State v. Streeter

TOOKEY, J.

Defendant appeals a judgment of conviction for failure to report as a sex offender, former ORS 181.599(l)(d) (2011), renumbered as ORS 181.812(l)(d) (2013). He argues that the trial court improperly denied his motion for judgment of acquittal based on an improper construction of that statute, contending that the state failed to prove precisely when the crime was committed because it failed to prove when he moved out of his grandfather’s house, where he was registered. For the reasons that follow, we affirm.

“Because the trial court denied defendant’s motion for a judgment of acquittal, we state the facts in the light most favorable to the state.” State v. Massei, 247 Or App 30, 32, 268 P3d 774 (2011). “Our standard for reviewing the denial of the motion for judgment of acquittal is whether, viewing the evidence in the light most favorable to the state, any rational trier of fact could have found that the essential elements of the crime had been proved beyond a reasonable doubt.” State v. Paragon, 195 Or App 265, 267, 97 P3d 691 (2004).

========================

- LIST OF TASKS -
- 1) Name every case that appears in the State v. Streeter opinion, including its own title.
- 2) Summarize the State v. Streeter opinion in two sentences.
- 3) Write the next part of the State v. Streeter opinion, picking up after its final sentence.
The lines that come next have nothing to do with the State v. Streeter opinion.

========================

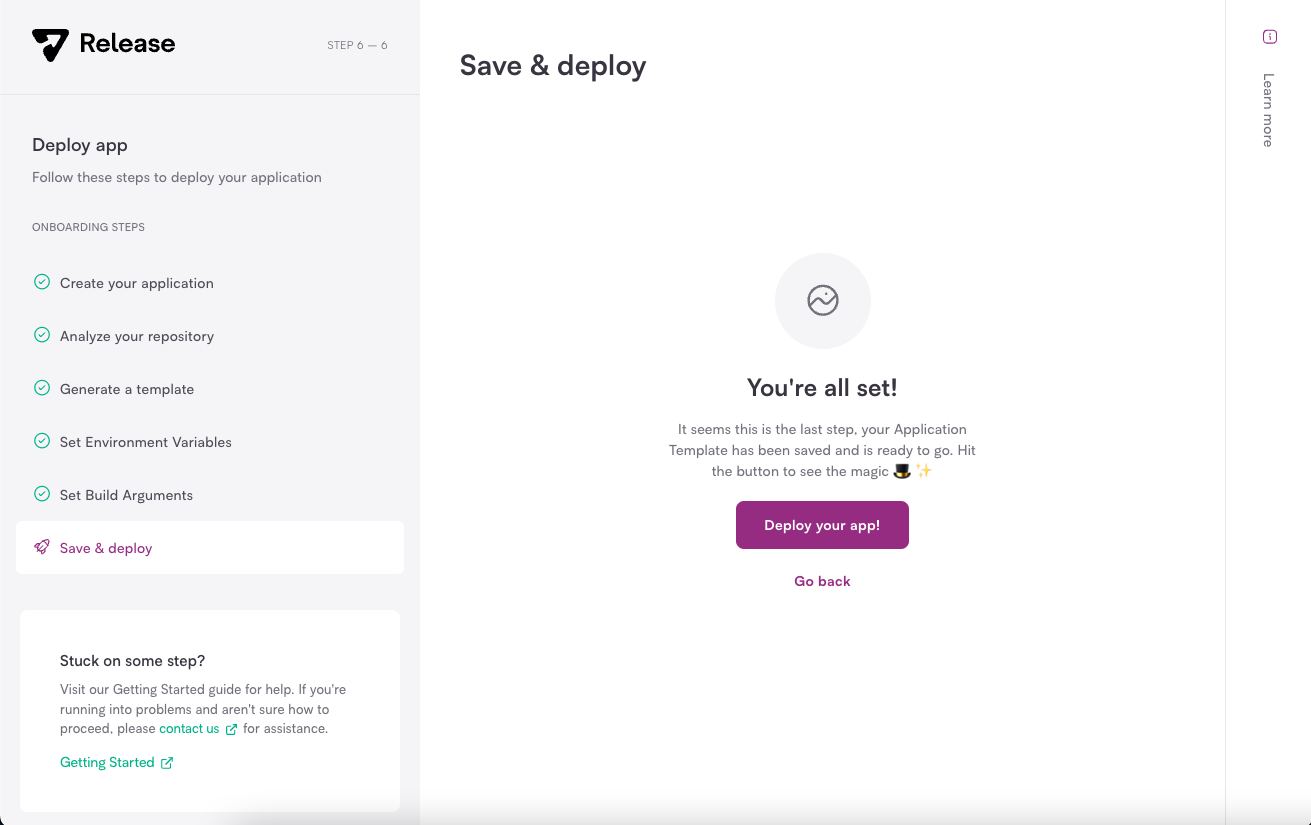
Task: Click the Release logo icon
Action: [x=50, y=45]
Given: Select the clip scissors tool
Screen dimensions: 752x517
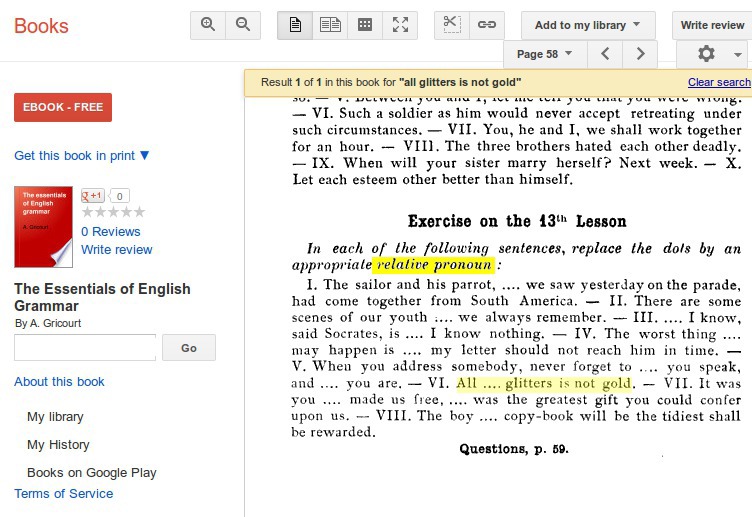Looking at the screenshot, I should [452, 25].
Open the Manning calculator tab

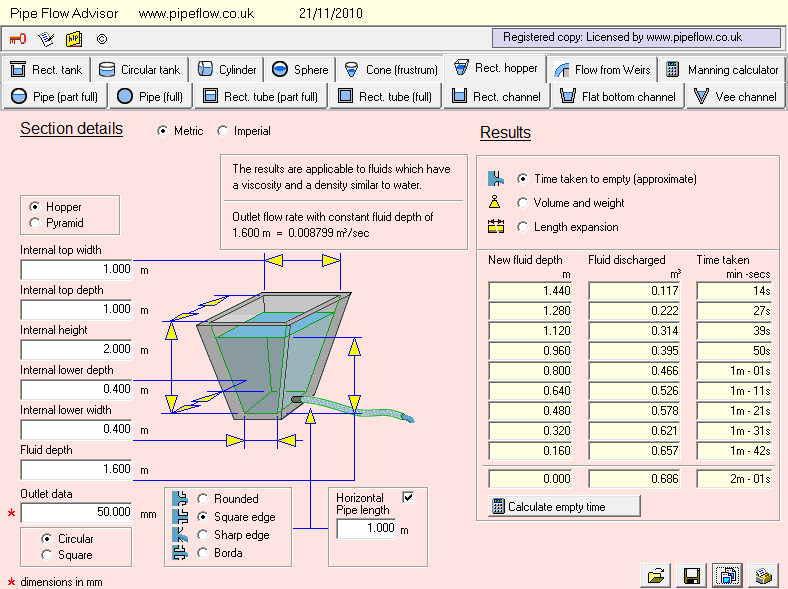pyautogui.click(x=722, y=70)
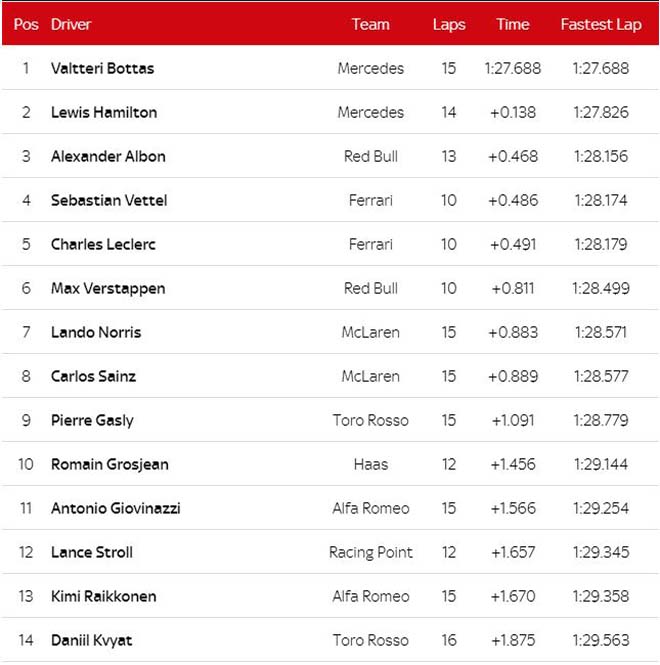Open Sebastian Vettel driver entry

tap(109, 201)
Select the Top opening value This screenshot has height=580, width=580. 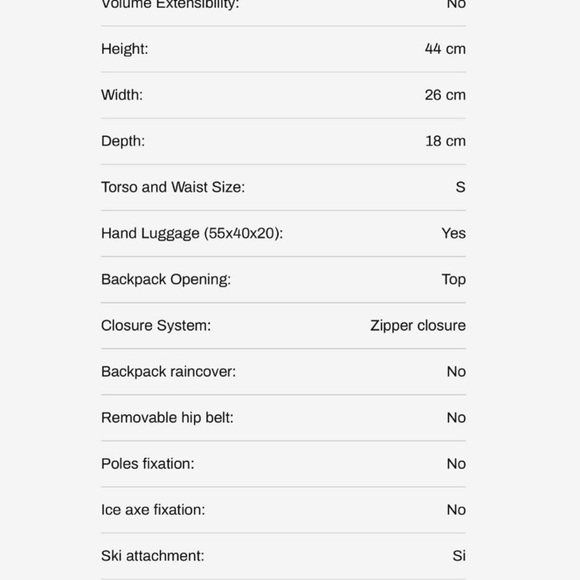(453, 280)
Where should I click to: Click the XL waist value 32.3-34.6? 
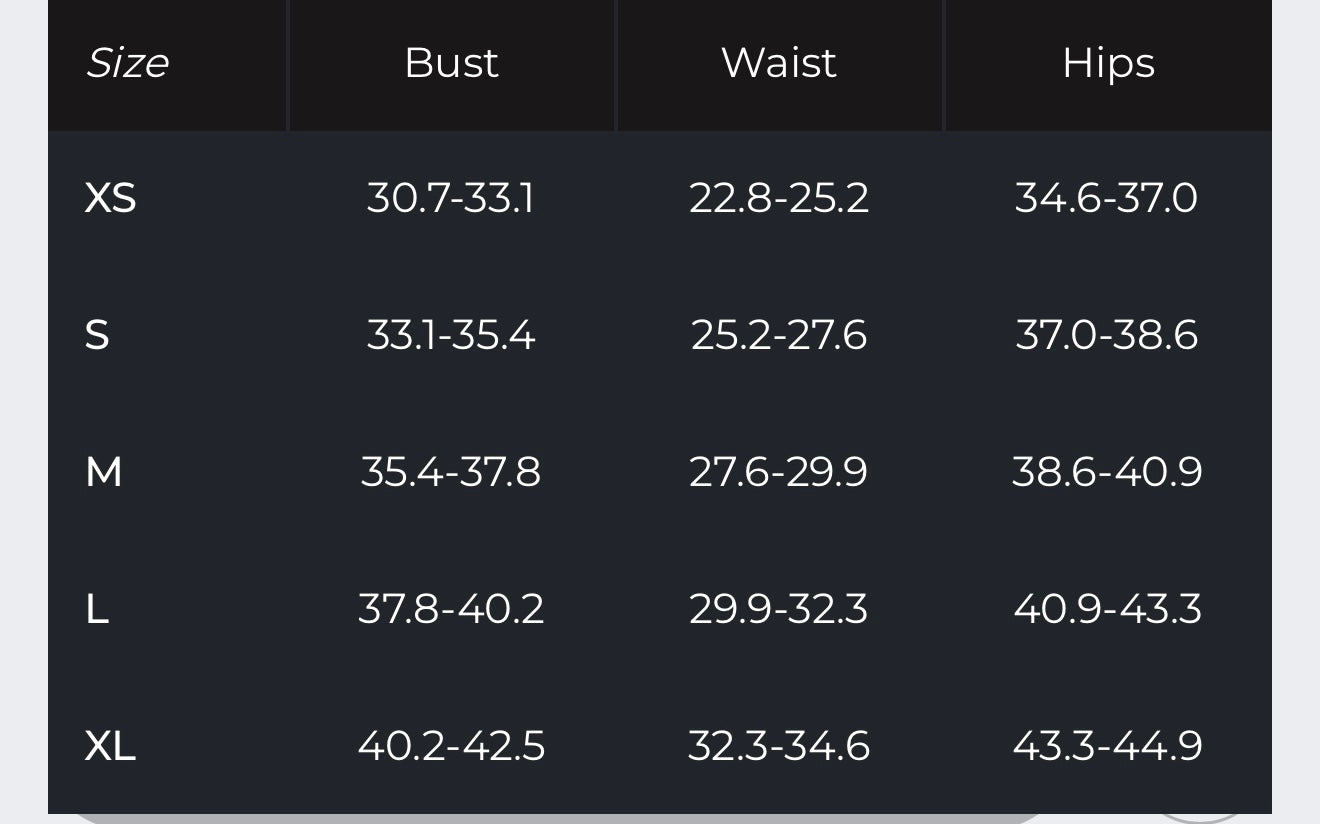779,746
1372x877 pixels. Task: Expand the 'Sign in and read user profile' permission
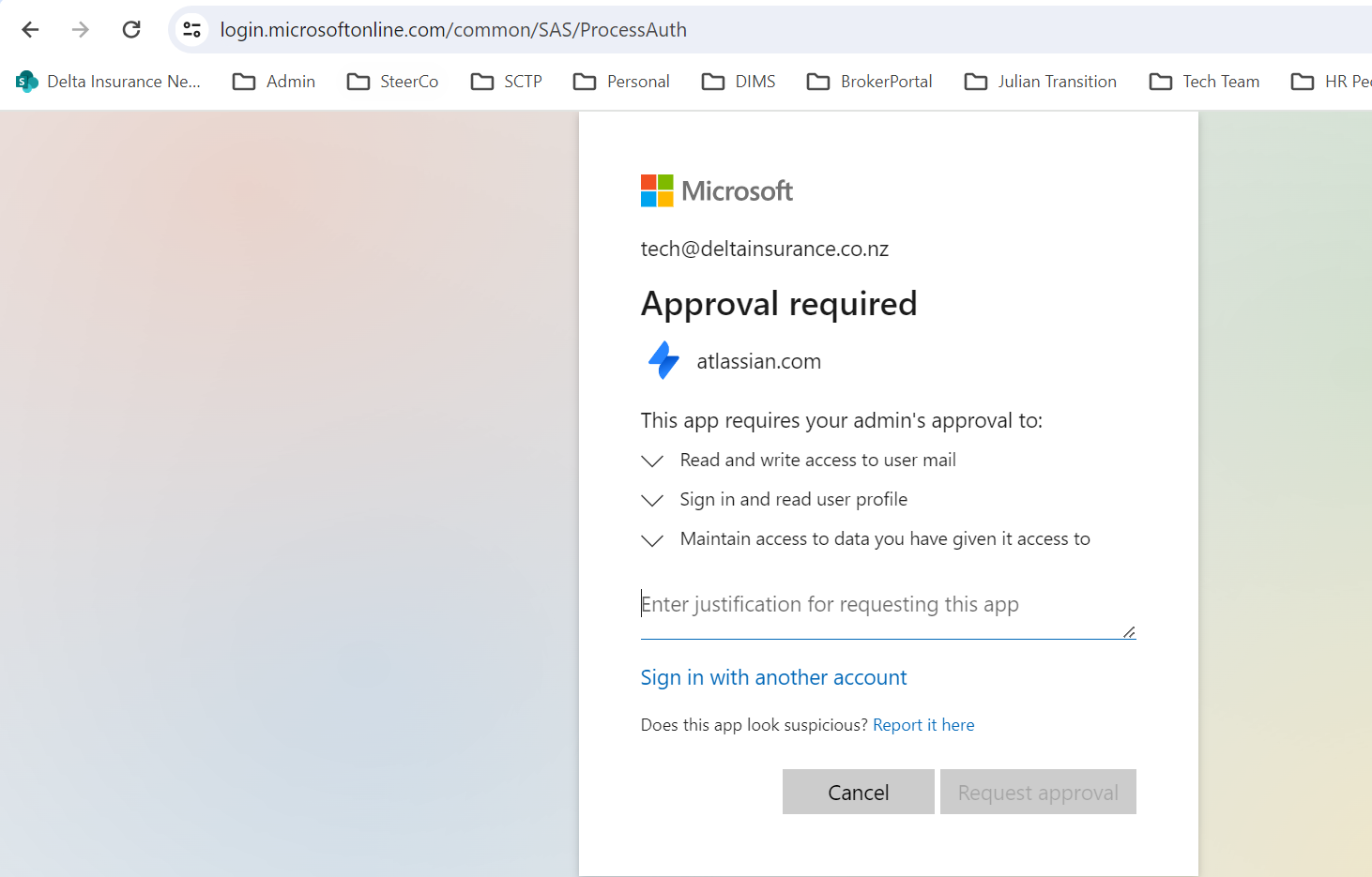[652, 500]
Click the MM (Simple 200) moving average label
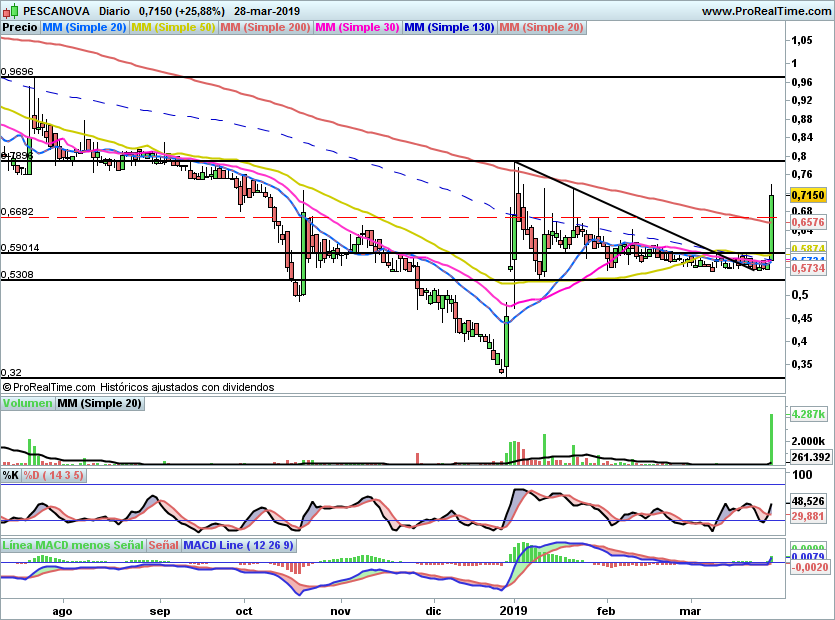The width and height of the screenshot is (835, 620). [265, 28]
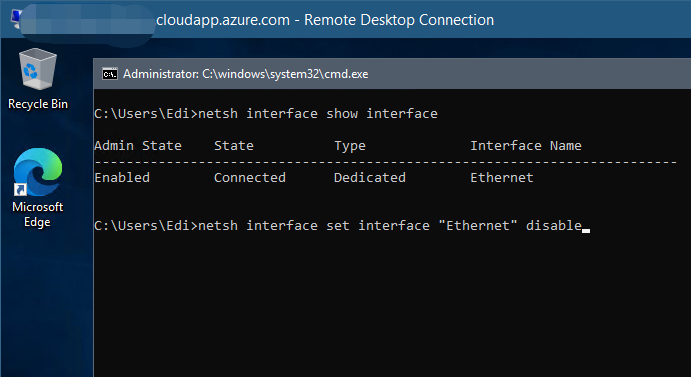Click the Administrator cmd.exe title bar text
Image resolution: width=691 pixels, height=377 pixels.
click(245, 74)
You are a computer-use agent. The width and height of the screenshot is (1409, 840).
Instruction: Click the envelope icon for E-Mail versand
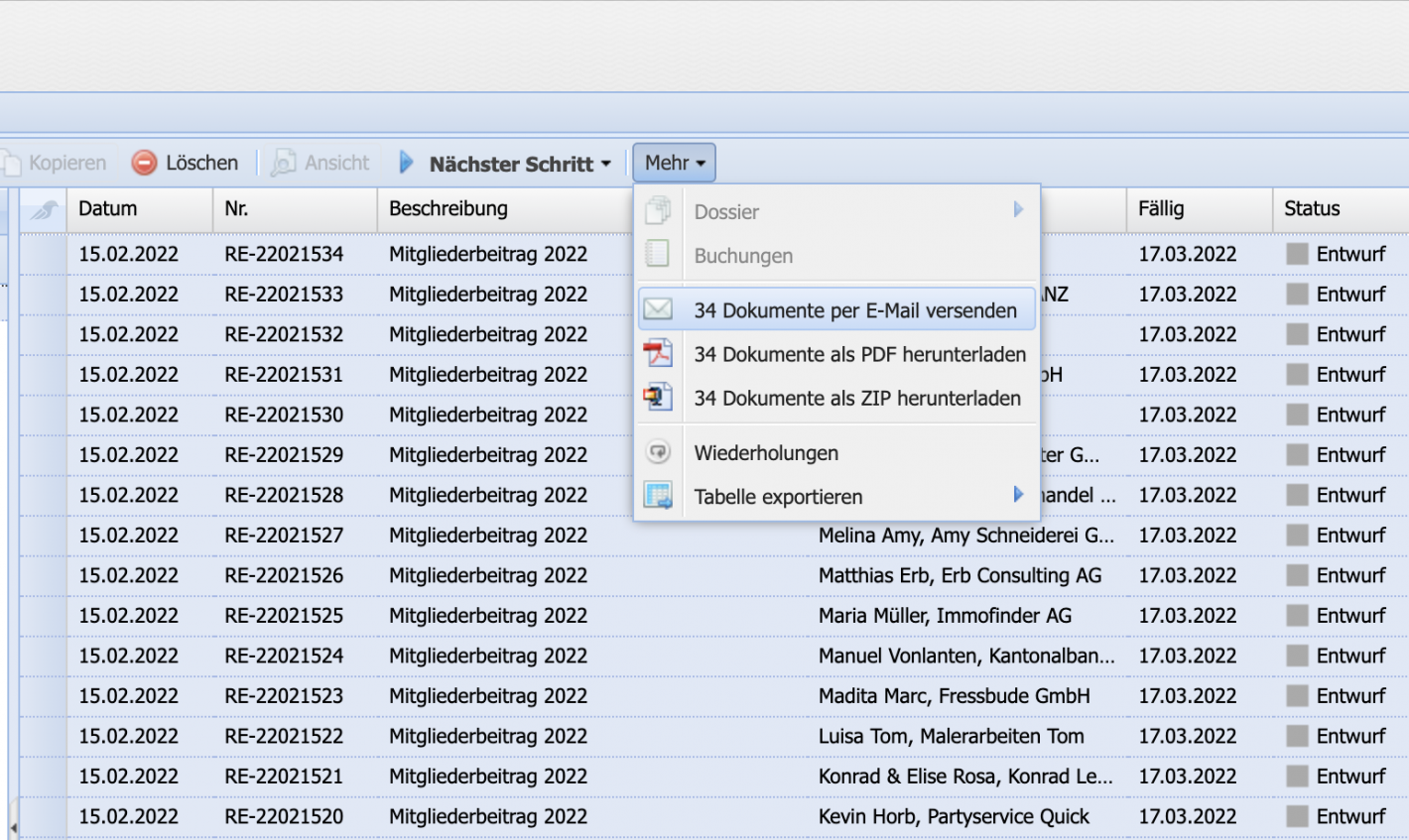tap(657, 308)
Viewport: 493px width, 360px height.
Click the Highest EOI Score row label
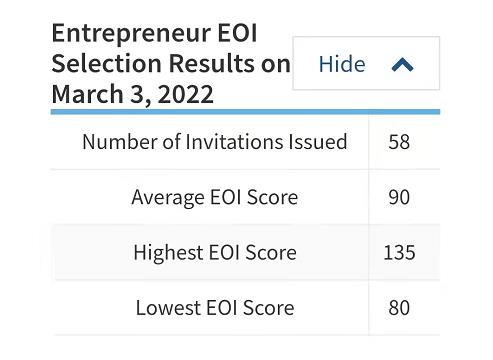tap(215, 252)
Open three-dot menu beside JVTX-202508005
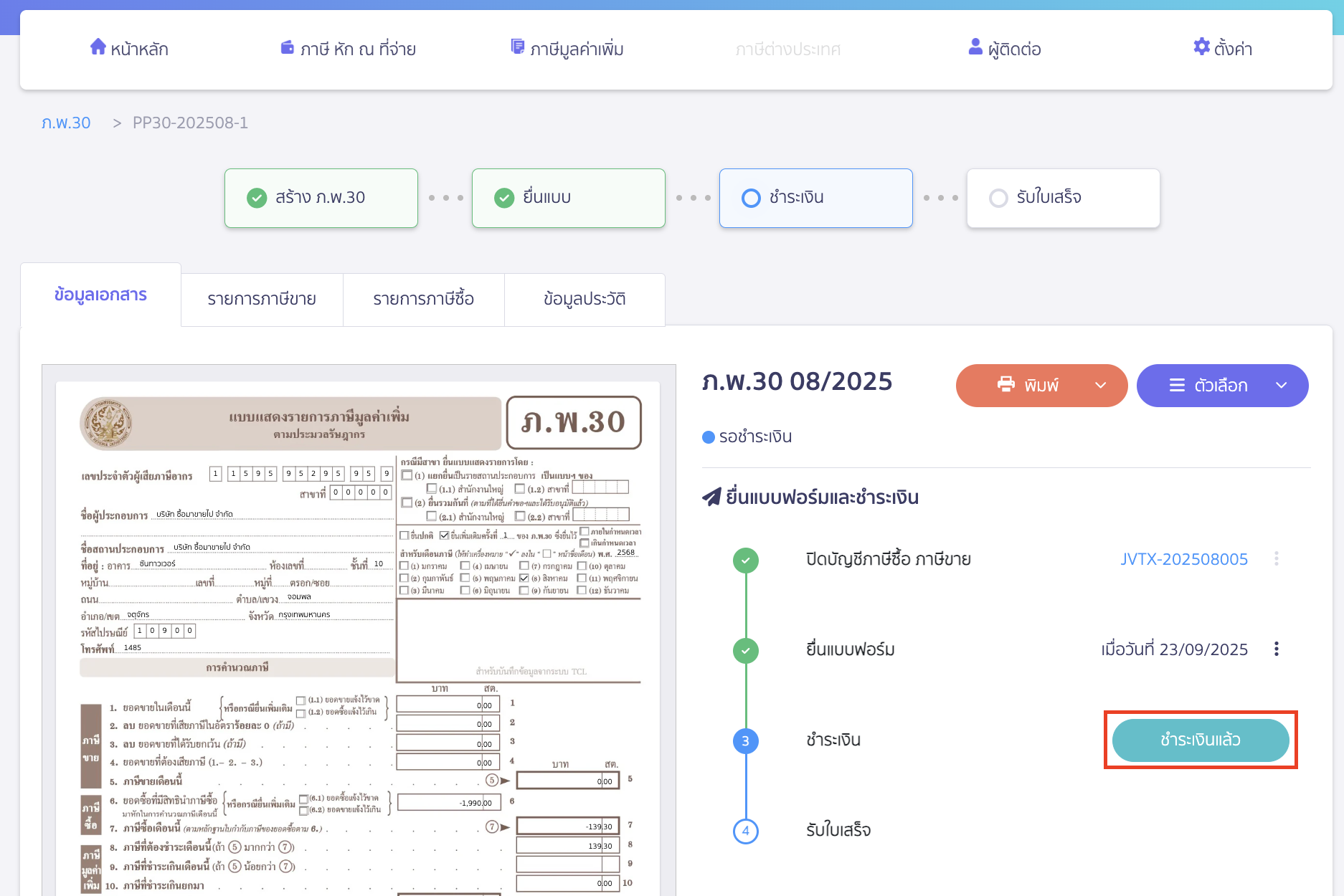 click(1276, 559)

========================

- SOLVED PROBLEMS -
- 1)
State v. Streeter
State v. Massei
State v. Paragon

- 2) The defendant appealed his conviction for failing to report as a sex offender, arguing that his motion for judgment of acquittal was wrongly denied because the state did not prove when he moved out of his grandfather's house, where he was registered, and the court affirmed. Because that motion was denied, the court states the facts in the light most favorable to the state and asks whether any rational trier of fact could have found the essential elements of the crime proved beyond a reasonable doubt.

- 3)
In 1999, defendant was convicted of a sex offense in Florida and sentenced to five years in prison. As a result of that conviction, defendant was required to register as a sex offender in Oregon. Defendant completed his initial registration in Oregon on October 22, 2008, and also reported in July 2009, April 2010, April 2011, and April 2012. Each time that he reported, defendant provided the same residential address in Portland—the address of his grandfather’s house. Each time that he reported, defendant was also informed that he must report, in person, within 10 days of any change of residence.

In August, 2012, Officer Sickon conducted an investigation and found that defendant was not present at his registered address. At the time, former ORS 181.595 to 181.597 (2011), renumbered as ORS 181.806 to 181.808 (2013), required a sex offender to report to law enforcement within 10 days of a change of residence. On September 5, 2012, defendant was arrested for the crime of failure to report,1 and *443he spent one night in jail; he was released on September 6, 2012.

On October 3,2012, defendant went to Sickon’s office to report a change of residence. Sickon asked defendant, “ ‘What are you coming in to tell me? ’ ” Defendant replied, “ ‘I live with my grandfather ***.’” Defendant informed Sickon that “he was going to start staying with his dad” at a different address. Sickon confirmed that that address was “a good address that [she] could use for a current registration to bring [defendant] back into compliance at that point.”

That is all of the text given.